To conclude, provision of justice requires not only effective freedom but also capabilities with equality and liberty. Sen, gives an example to explain how the 'materials of justice' supplement each other: a young guy, Prude, hates to read a specific book, but he would suffer if someone else read that book. There is another guy, Lewd, who loves to read that book, but he would leave the book for Prude to read. Sen argues that the 'materials of justice' generate plurality of impartial justice but may not yield a Pareto-efficient solution (the 80-20 rule) Unless we get accustomed to the idea that Pareto- efficient solutions could be plural.

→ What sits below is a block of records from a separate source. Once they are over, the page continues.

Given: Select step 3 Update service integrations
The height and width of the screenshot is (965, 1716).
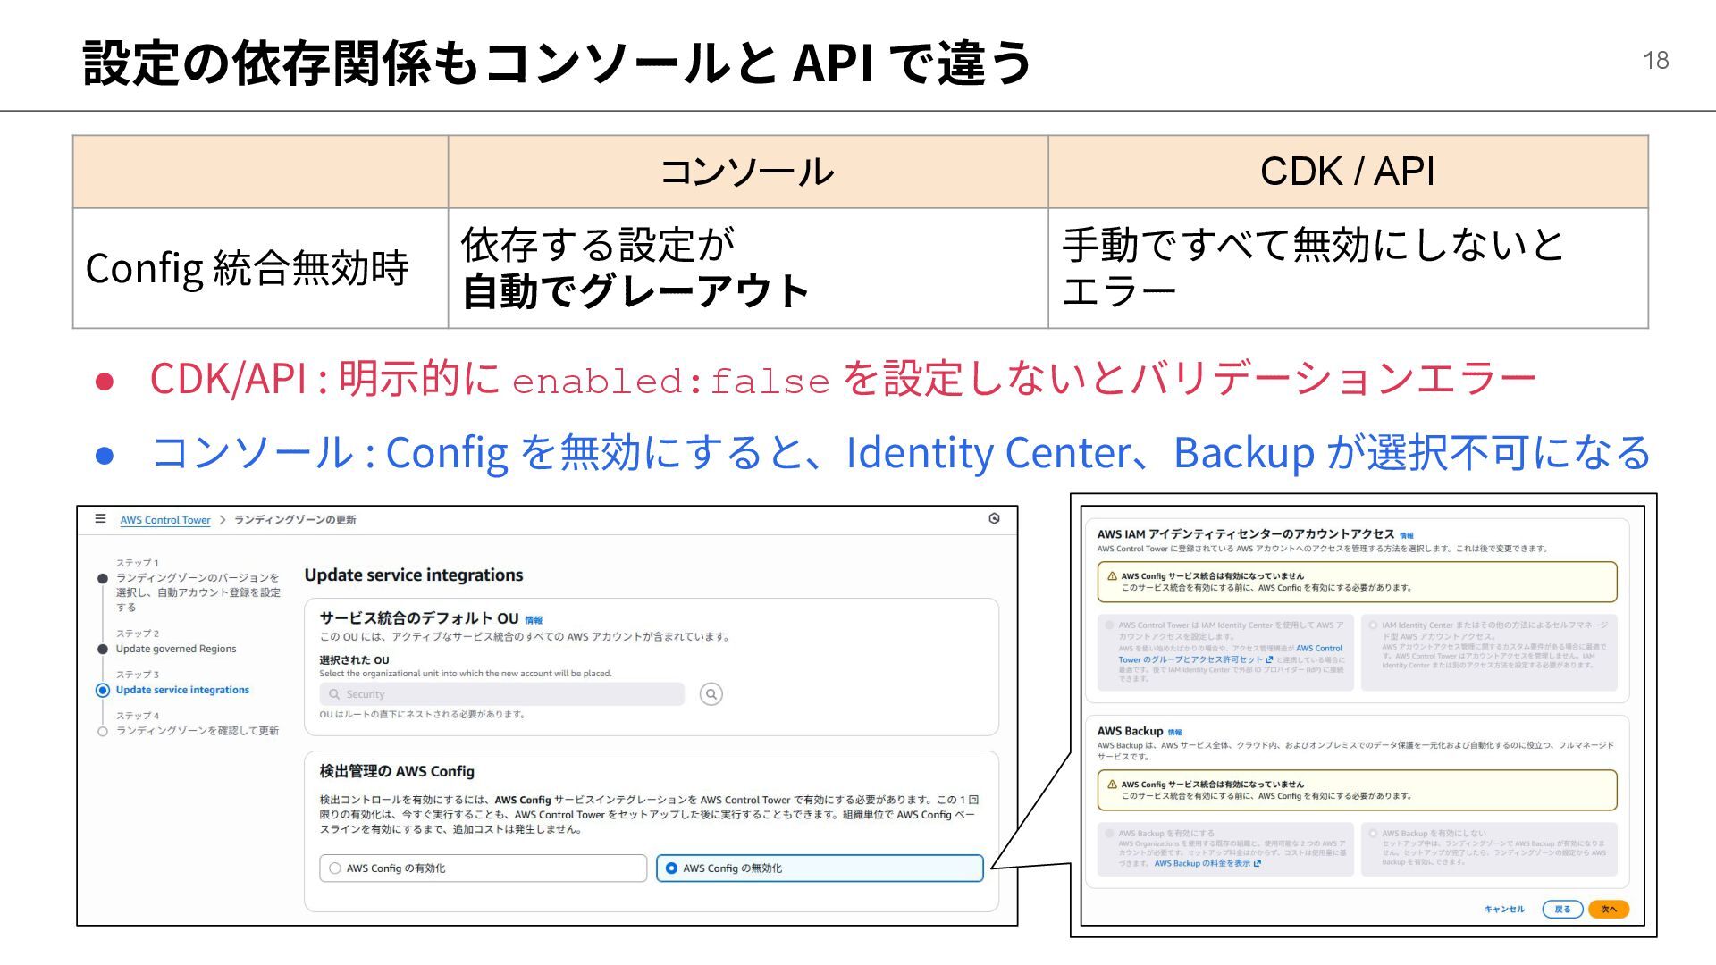Looking at the screenshot, I should pos(182,690).
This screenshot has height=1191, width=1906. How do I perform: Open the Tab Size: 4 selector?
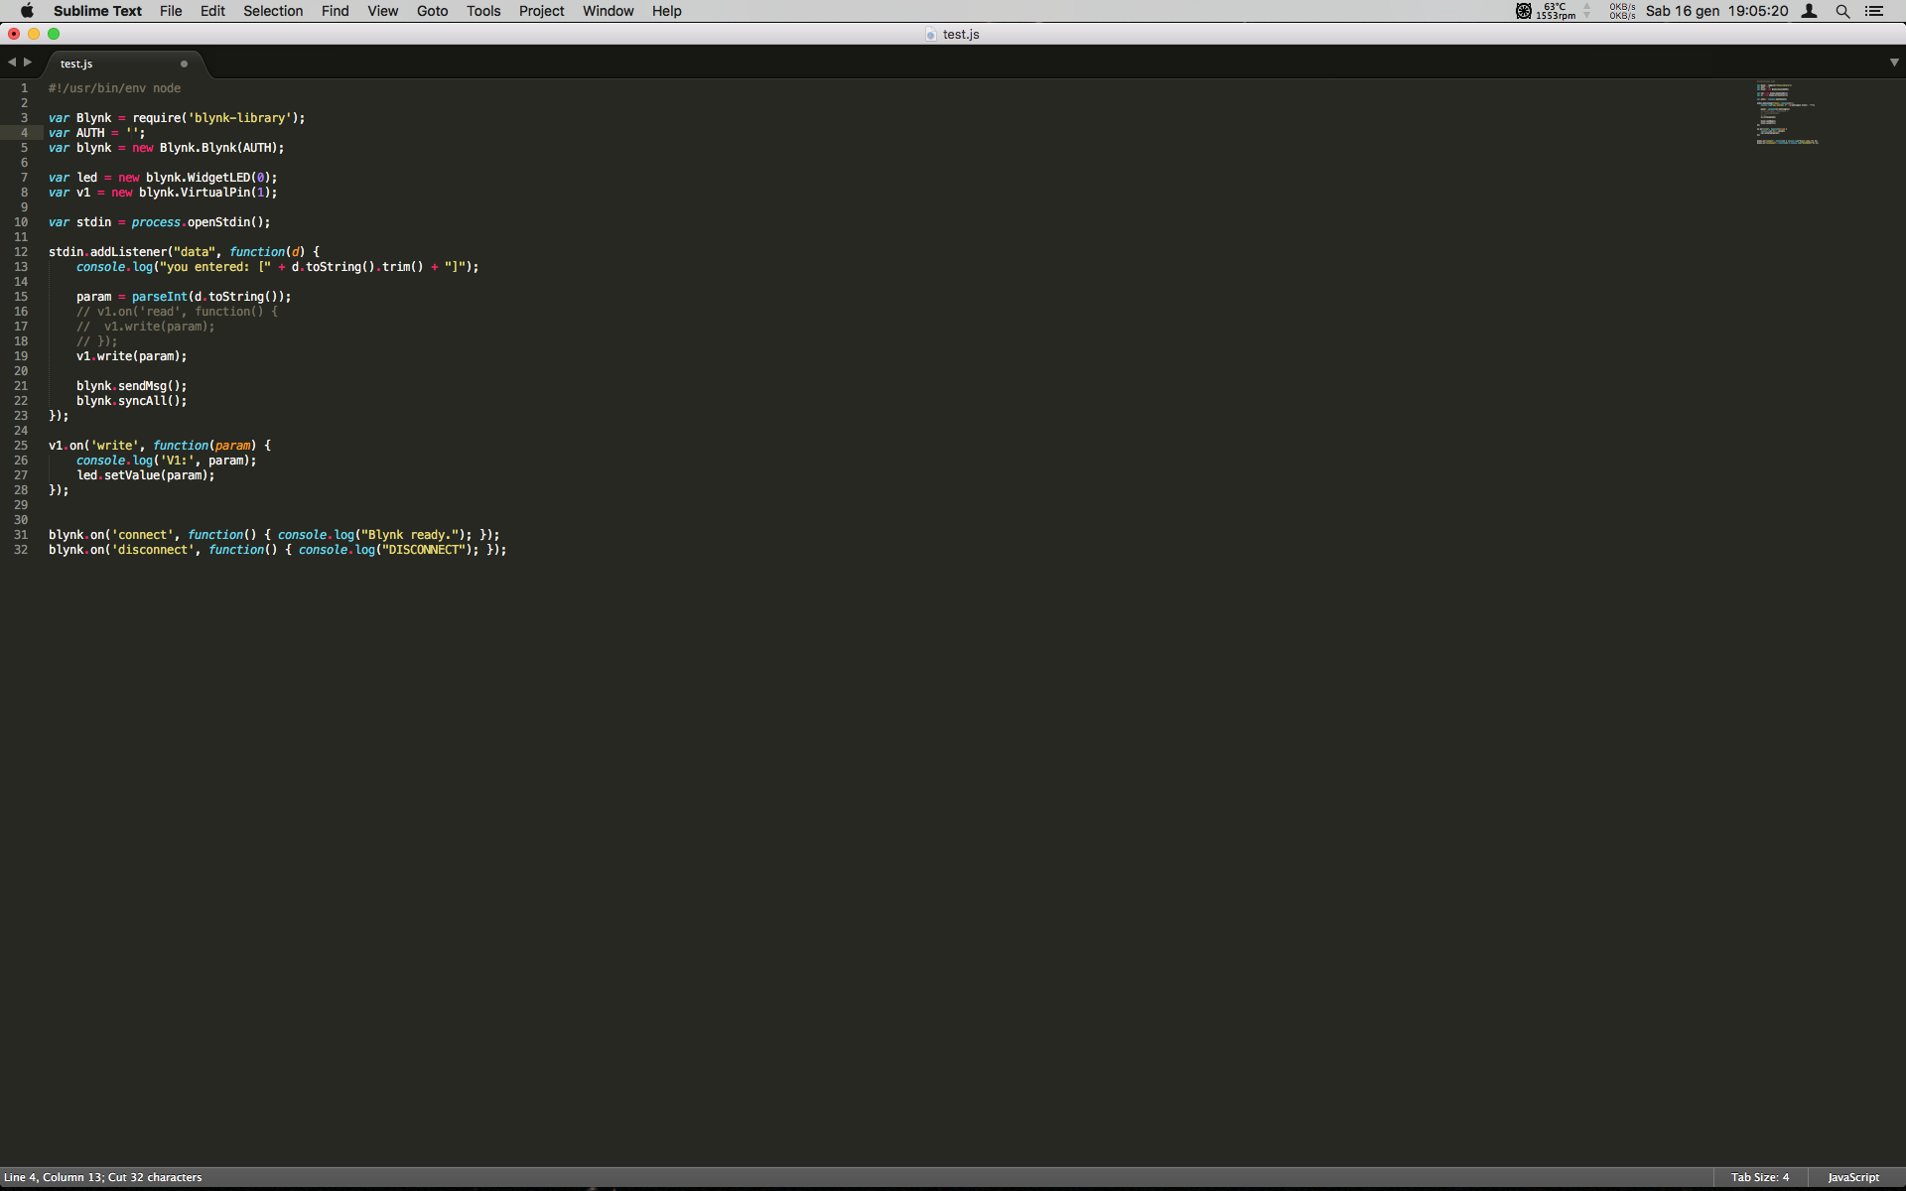pyautogui.click(x=1759, y=1177)
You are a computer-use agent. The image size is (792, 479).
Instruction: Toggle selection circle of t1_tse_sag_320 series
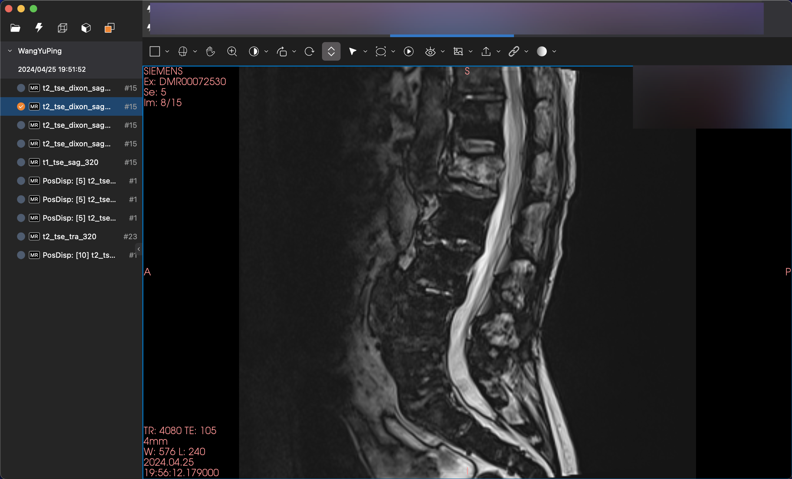[x=21, y=162]
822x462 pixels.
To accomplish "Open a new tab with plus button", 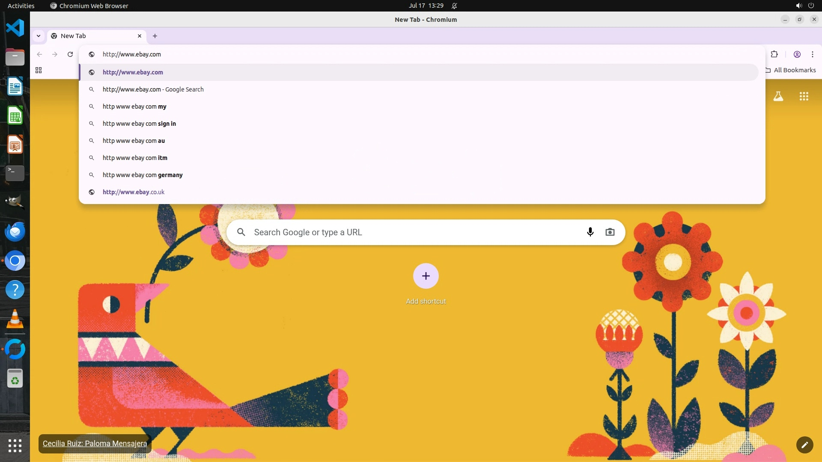I will (155, 36).
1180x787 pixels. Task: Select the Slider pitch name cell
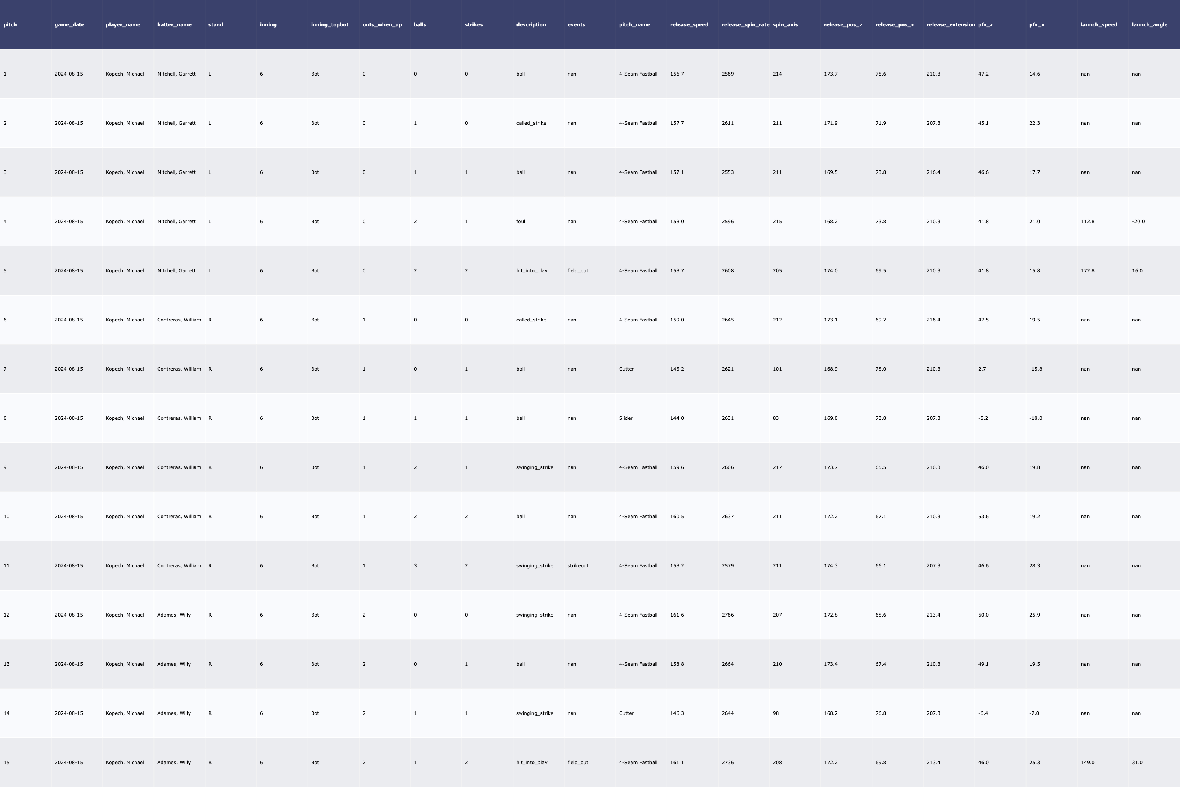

The final part of the book is devoted to public reasoning and democracy. Sen admires the advantage of democracy as a tool to express public opinion but he disagrees with those who think that democracy is the outcome of western philosophy--he shows that the different forms of democracy can be traced to the ancient Greek and Buddhist regimes. Even some forms of democracy could be observed in the Middle East when Europe was passing through the dark ages. It is the media that propagates public opinion in democracies, argues Sen. He lays stress on the role of free media, an influential political opposition and a powerful legislature for the public opinion to dominate and to minimise famines, violence and anarchy in the society. He even argues, that strong democracies have witnessed lesser famines and deaths compared to sham democracies. The famine of Bengal, according to Sen, got aggravated due to the absence of free media and an influential opposition under the then Indian regime. In another chapter while discussing human rights, Sen argues that these are the product of individual freedom. These rights are inalienable to the human beings and provide the bases for liberty and equality, which in turn ultimately contribute to the provision of justice.
Sen's book provides a pragmatic analysis of different aspects of justice and convincingly argues for the possible existence of 'plural impartial competing principles' for establishment of justice in society. This new idea may influence current thinking on the concept and provision of justice.
Pakistan Institute of Development Economics, Islamabad.